## Excerpt to read
================================

You don’t blunder into lucky 7-8 games running. UCLA underachieved and suffered with injuries and came together late. Yes, Michigan could have had its act together in seven or eight ways and won the game–we were the superior squad. But merely lucky they were not. They scrapped and they had a player emerge like few ever have in the tournament. And they will be good going forward.
I think you’re missing my point
Of course you do. (And UCLA had been on a four-game losing streak entering the tournament).
People have a real problem with luck, and they tend to see patterns where none actually exist. Hence, giant, expensive, profitable casinos.
No, I get your point. The ineffable “they wanted it more” that somehow can’t be quantified but is used to explain low-probability outcomes, because some people have a real aversion to saying “yep, they got lucky.”
Sports wouldn’t be very exciting if the more skilled team always won. Luck is a very real thing, and the goal of a good coach is to minimize the role of luck when you have a skill advantage and maximize it otherwise.
UCLA should be commended for playing a slow-paced game – tied for their slowest of the season, and Michigan’s slowest by two possessions. When you’re the less-skilled team, you want as few possessions as possible, so that luck plays as big as role as possible.
That’s a talented team. Attributing their late season success to mere luck is absurd. Eli, you may note, was having none of such excuses.
I didn’t once say “they wanted it more” or anything vaguely like it.
What I’m saying is that inferior teams can outplay superior teams because athletic performance doesn’t get repeated like a metronome beat.
That’s not “luck”, it’s sports.
And therein lies the fallacy. I didn’t say they weren’t skilled. They were less-skilled than Michigan, and if they played 10 times, Michigan would likely win between 7 and 9. Therefore, they got lucky to win the game, because the odds were against them.
It’s not intended as an insult.
So I’m giving way too much credit to ESPN’s predictive metric and their margin of error is significantly higher.
wrt to the low percentage shots I should have said low % shots cease being bad shots if you make them at a high enough clip. Yes, it’ll be smaller than a layup but if that’s 45% instead of 55% you might take that chance. Luck will be involved but so will skill.
To your point, from Dylan’s recap:
UCLA loves mid-range jumpers. The Bruins are ranked 3rd nationally in mid-range volume and 4th in mid-range accuracy.
Mid range two are “bad shots”. They are significantly less bad shots for UCLA.
They also think luck means their is no skill involved. A 30% shooter going 10/10 is insanely lucky. A 40% shooter going 8/10 is also lucky, just far less so.
UCLA was good enough that they were able to take advantage of their luck, a lot of teams would have still lost with UCLAs luck.
No one is doing that.
They had three overtime games and another two point win. The margin of error is pretty damn small when you’re talking about 60+ possession games that are separated by one possession at the end of regulation. Luck plays a factor in every game and in such a close game like those it can literally be the difference between winning and losing.

================================

## Directive A
List every percentage figure that appears in the basketball discussion above.
The rows that follow have no connection to the basketball discussion above.

Rows about locating elements on screens:
================================

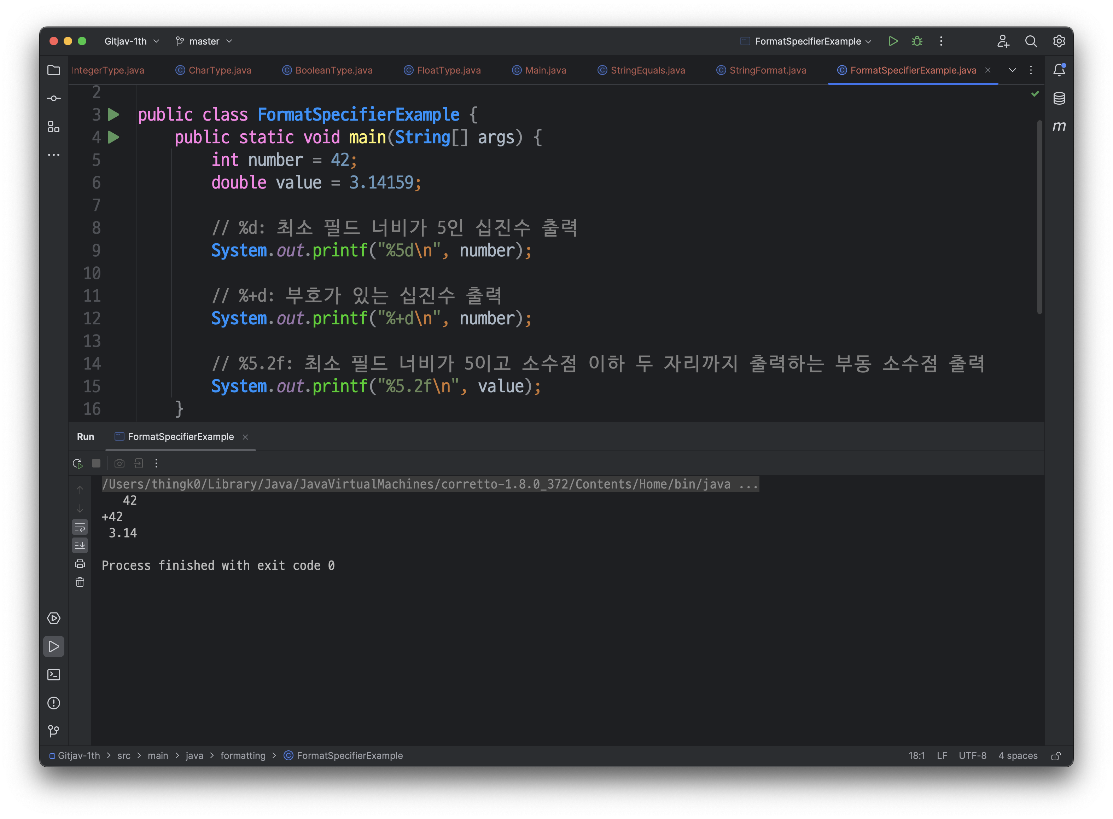The height and width of the screenshot is (819, 1113).
Task: Click the editor vertical scrollbar thumb
Action: pos(1039,217)
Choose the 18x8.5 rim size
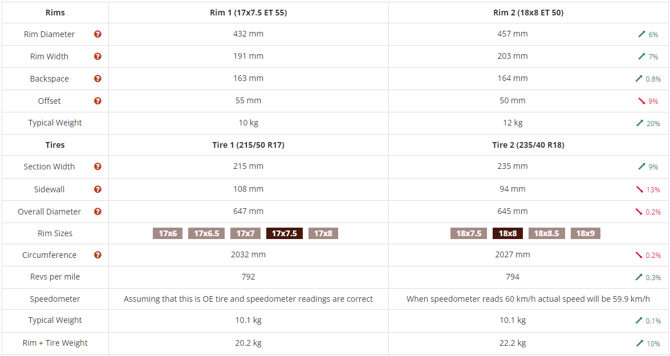 point(547,233)
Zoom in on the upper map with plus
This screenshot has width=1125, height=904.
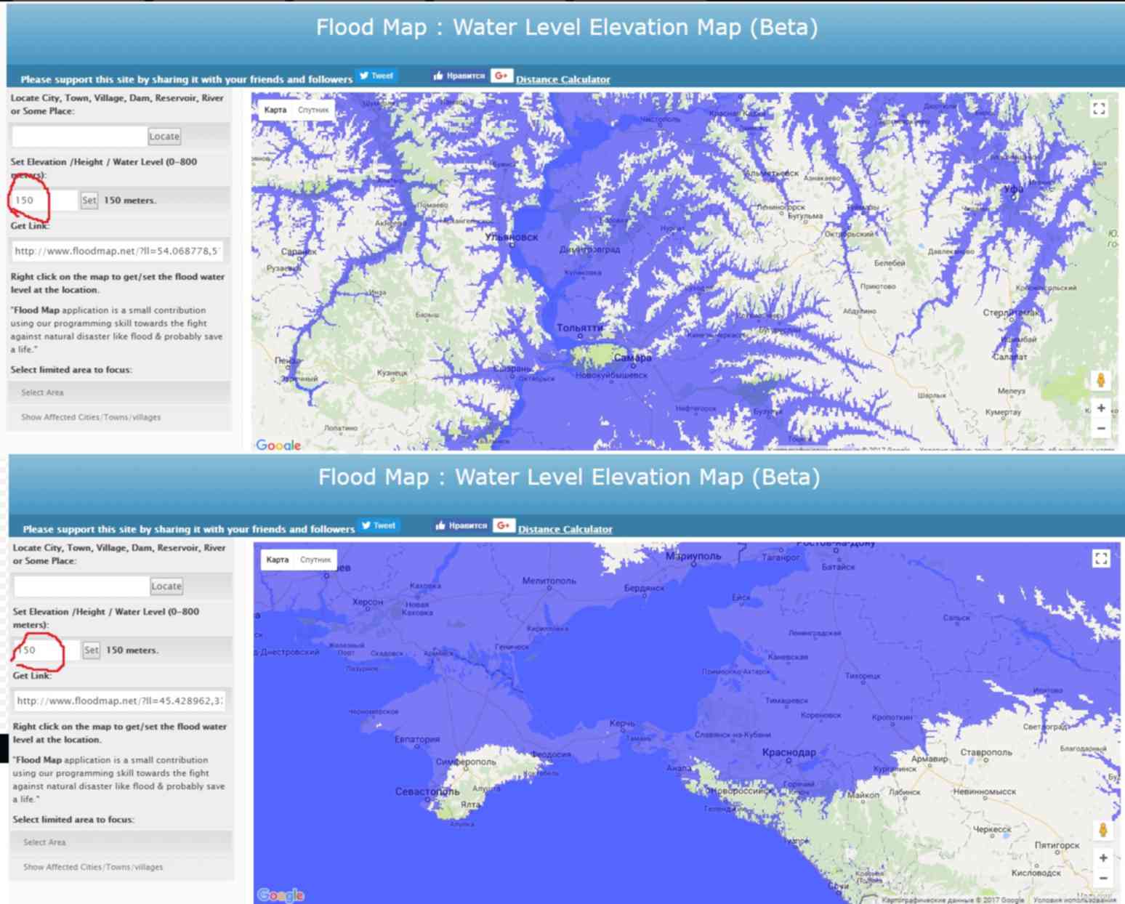pos(1101,408)
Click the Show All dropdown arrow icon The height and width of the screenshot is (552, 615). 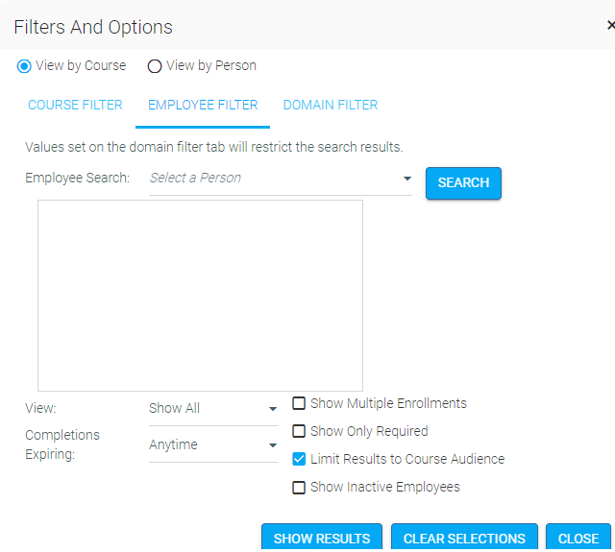point(273,409)
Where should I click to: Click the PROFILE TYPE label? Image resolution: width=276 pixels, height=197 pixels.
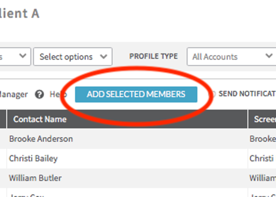[x=154, y=56]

================================

## Directive B
Edit the rows from the line containing "Where should I" through the end of the rows, inclusive, replacing "label" with "heading" and changing nothing else. Omit the pictures from your answer.

## Answer A
45%, 55%, 30%, 40%

## Answer B
Where should I click to: Click the PROFILE TYPE heading? Image resolution: width=276 pixels, height=197 pixels.
[x=154, y=56]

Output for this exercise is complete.